What is being asked
Each line of the entries that mentions the string "computer" needs to be reported.

Task material

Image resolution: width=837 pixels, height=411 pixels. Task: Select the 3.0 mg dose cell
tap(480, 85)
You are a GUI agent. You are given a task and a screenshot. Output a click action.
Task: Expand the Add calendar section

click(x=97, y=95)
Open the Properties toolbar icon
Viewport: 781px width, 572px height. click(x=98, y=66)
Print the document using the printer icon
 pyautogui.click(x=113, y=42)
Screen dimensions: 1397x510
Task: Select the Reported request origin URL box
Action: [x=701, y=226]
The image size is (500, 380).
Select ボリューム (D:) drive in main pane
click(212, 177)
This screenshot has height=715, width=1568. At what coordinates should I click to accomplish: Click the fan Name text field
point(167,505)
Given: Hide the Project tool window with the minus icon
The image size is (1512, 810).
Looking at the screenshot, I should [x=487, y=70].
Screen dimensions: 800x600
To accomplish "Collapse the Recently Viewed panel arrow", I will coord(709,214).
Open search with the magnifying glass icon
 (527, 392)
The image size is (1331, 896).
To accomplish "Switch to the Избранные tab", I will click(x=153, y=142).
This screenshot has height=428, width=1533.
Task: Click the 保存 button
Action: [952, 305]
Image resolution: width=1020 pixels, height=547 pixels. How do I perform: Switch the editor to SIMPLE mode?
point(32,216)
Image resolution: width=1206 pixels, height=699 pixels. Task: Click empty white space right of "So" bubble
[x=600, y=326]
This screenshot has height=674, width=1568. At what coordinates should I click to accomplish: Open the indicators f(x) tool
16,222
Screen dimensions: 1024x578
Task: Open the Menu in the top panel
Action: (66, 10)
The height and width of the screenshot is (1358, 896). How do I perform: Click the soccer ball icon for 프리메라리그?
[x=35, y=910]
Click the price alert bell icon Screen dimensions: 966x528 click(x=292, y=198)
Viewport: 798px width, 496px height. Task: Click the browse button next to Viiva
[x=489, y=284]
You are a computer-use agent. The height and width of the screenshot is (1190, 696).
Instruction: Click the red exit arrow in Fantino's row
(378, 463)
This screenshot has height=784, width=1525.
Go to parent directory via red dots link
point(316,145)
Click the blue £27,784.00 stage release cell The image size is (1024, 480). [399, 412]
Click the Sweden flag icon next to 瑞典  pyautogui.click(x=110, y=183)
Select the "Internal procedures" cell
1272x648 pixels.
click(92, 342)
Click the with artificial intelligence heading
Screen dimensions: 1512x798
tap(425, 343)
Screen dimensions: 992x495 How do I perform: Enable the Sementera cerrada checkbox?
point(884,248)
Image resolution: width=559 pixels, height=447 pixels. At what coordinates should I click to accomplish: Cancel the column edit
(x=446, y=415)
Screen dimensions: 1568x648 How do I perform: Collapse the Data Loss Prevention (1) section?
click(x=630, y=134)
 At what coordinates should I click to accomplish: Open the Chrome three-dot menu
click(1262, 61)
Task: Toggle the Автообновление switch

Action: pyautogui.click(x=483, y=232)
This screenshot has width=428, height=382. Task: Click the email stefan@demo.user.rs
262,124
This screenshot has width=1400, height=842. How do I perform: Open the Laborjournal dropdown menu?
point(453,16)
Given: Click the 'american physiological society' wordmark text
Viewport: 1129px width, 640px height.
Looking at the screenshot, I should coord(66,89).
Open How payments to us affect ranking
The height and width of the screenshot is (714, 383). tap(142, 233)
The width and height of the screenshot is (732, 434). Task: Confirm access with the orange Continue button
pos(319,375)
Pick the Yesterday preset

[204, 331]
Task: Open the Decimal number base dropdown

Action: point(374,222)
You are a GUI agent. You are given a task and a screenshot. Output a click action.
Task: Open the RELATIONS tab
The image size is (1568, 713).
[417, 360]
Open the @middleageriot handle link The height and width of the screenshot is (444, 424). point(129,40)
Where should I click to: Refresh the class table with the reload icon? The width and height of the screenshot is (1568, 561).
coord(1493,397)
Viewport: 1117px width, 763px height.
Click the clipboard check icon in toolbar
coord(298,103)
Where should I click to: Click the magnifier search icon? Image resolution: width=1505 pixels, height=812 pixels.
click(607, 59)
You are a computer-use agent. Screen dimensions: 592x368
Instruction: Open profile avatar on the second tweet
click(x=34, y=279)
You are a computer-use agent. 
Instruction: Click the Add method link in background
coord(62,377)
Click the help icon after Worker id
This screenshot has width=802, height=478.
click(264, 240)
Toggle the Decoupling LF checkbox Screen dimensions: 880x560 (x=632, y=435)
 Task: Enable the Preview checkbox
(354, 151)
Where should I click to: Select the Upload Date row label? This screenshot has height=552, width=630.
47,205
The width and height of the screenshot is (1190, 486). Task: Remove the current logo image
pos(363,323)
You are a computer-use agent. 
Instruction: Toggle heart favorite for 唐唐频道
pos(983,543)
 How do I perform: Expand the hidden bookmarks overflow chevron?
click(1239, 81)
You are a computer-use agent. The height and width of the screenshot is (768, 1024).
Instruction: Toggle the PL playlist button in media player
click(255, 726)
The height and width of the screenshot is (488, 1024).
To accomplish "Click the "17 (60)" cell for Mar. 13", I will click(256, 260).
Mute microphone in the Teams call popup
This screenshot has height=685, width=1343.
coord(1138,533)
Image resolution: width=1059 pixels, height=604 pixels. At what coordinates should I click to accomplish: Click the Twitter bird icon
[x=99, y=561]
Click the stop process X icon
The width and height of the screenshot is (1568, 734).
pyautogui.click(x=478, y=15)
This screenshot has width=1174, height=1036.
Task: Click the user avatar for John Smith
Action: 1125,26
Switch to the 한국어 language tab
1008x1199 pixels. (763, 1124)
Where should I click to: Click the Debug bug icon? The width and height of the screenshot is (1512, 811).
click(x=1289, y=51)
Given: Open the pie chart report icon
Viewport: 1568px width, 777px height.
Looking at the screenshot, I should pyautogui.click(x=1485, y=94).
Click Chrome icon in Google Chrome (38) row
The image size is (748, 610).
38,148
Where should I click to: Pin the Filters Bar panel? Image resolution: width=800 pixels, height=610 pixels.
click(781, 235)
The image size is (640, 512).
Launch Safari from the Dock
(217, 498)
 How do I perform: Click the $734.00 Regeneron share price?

Response area
You are a computer-use agent. The height and width of the screenshot is (1190, 696).
You are a computer-use agent. Screen dimensions: 592x368
You are a computer-use agent. 
You are a computer-use agent. 
You are a computer-use agent. The height and width of the screenshot is (768, 1024).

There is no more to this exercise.